As for the date of composition, it must have been after the death of Caligula (41 AD), which Seneca mentions in §18.5. Furthermore, there are two known periods when Paulinus could have served as praefectus annonae, 48–55 and 62–71 AD, and scholars prefer the earlier period. A date of 49 AD has previously been suggested because Seneca writes in §13.8 "that Sulla was the last of the Romans who extended the pomerium" (the boundary of Rome). Since Claudius extended this in 49/50 AD, it would have been written before this. However Miriam Griffin has argued that Seneca is quoting a pedant who is asserting that Claudius' extension was illegal, which would mean that Seneca was writing after this date. Griffin has suggested that Seneca wrote De Brevitate Vitae as an excuse for Paulinus to retire early in 55 AD.

==Contents==
In chapter 1 Seneca counters the complaint that life is too short with the view that life is long enough if well-managed. Chapters 2 to 9 survey the many ways in which life is squandered and time frittered away by those people (occupati) engrossed in pointless pursuits. Chapters 10 to 17 contrast the philosophical approach to leisure (otium) with the deluded common approach. This culminates in chapters 18 to 20 showing the emancipation of the wise, who can soar above the lives of others mired in endless preoccupation.

===Topics===
After the introduction (§1), Seneca reviews (§2–3) the distractions which make life seem short, and explains that people are great wasters of time. He then offers (§4–6) three examples of famous Romans (Augustus, Cicero and Livius Drusus) who, in various ways, were victims of the engrossed life. He explains (§7–8) that the engrossed do not know how to live or have awareness, and that they waste time because they do not know its value. One should purposefully live for the moment (§9), because tomorrow will be too late.

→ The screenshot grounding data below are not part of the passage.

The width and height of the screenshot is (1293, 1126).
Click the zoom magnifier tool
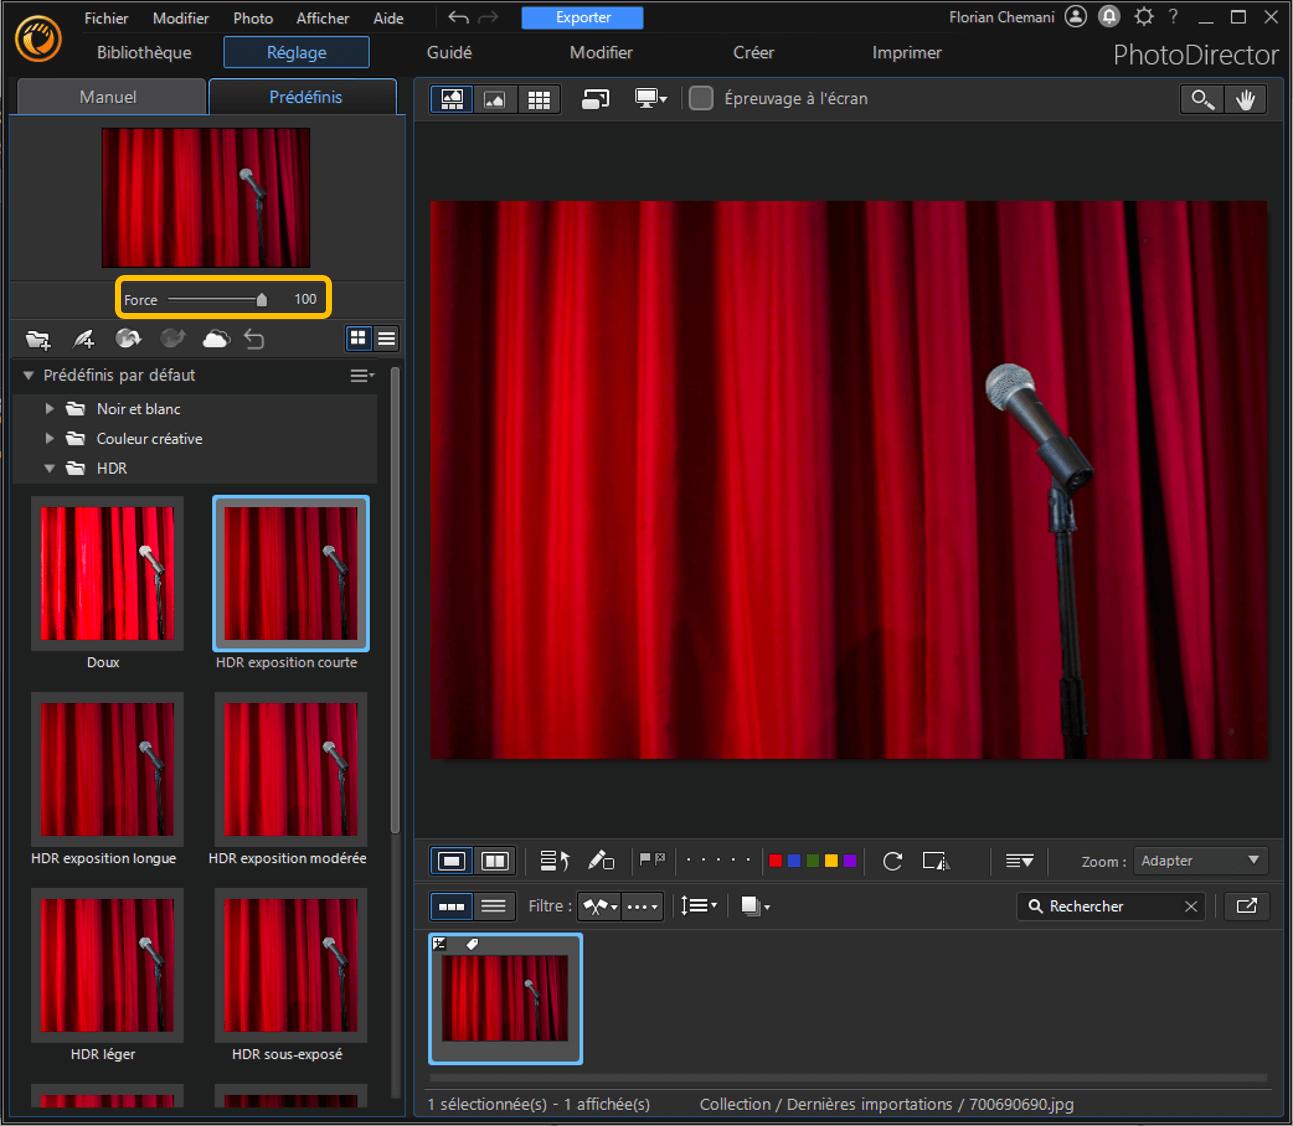(1202, 99)
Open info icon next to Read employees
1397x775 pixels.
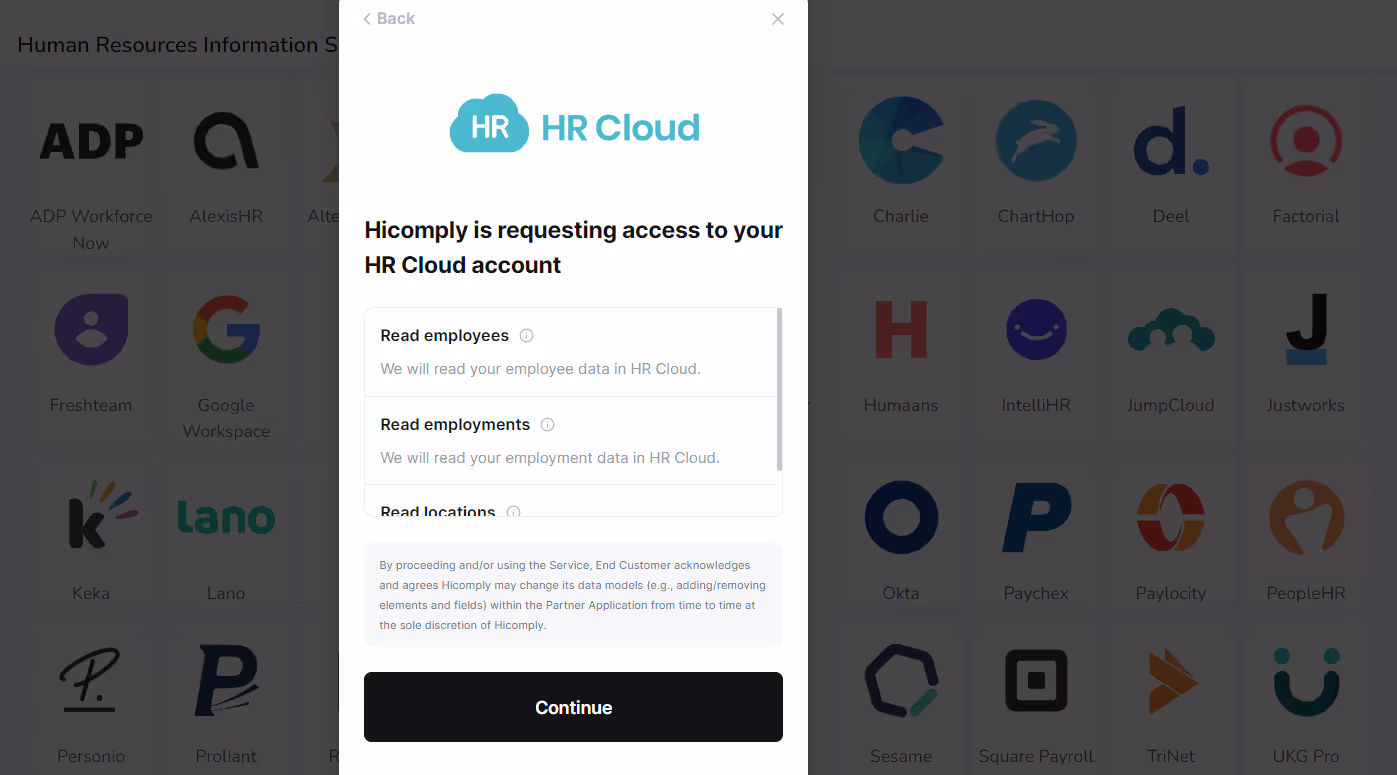click(x=527, y=336)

In contrast (§10) the lives of the engrossed seem so short to them because they are constrained to the fleeting present, and recollect the past in pain. They desperately cling on to life (§11) because they haven't lived, unlike the wise, who are always ready to leave life behind. The engrossed include those who live in leisure and luxury (§12), and Seneca explains (§13) that even those who devote themselves to scholarship are wasting their time if their efforts are directed to no end. Accordingly, (§14–15) only those who dedicate their time properly truly live, becoming equal with the great minds of the past, allowing the mind of the sage to even transcend time, like a god. The engrossed, on the other hand, (§16–17) are prey to fidgety and contradictory moods, and their joys and pleasures are bitter with the sense of precariousness. Finally (§18–19) Seneca exhorts Paulinus to abandon public occupations and adopt the contemplative life of the wise, free from the passions. This is contrasted (§20) with the suffering of the engrossed: they die without having ever lived.

==Themes==
In the treatise Seneca argues that we waste so much time because we do not properly value it. We expend great effort in protecting other valuables such as money and property, but because time appears intangible, we allow others to occupy it and take time away from us. Wise people, on the other hand, understand that time is the most valuable of all resources, and with effort can free themselves from external control to engage in meaningful introspection and create an intentional life.

Seneca urges his readers to live in the present, and adapt themselves to a purposeful life in agreement with nature. Only by doing so, can one then truly unlock both past and future. The completeness of each present moment allows one's awareness to expand to the equal of that of the universe, and achieve true virtue and happiness.

The statements which urge Paulinus to retire from public life are in notable contrast to Seneca's advice in his De Tranquillitate Animi (to his friend Annaeus Serenus) to seek public employments in order to render life attractive. However, in his related treatise, De Otio, Seneca makes the point that there is no inconsistency, and that one can serve the greater community in either or both roles.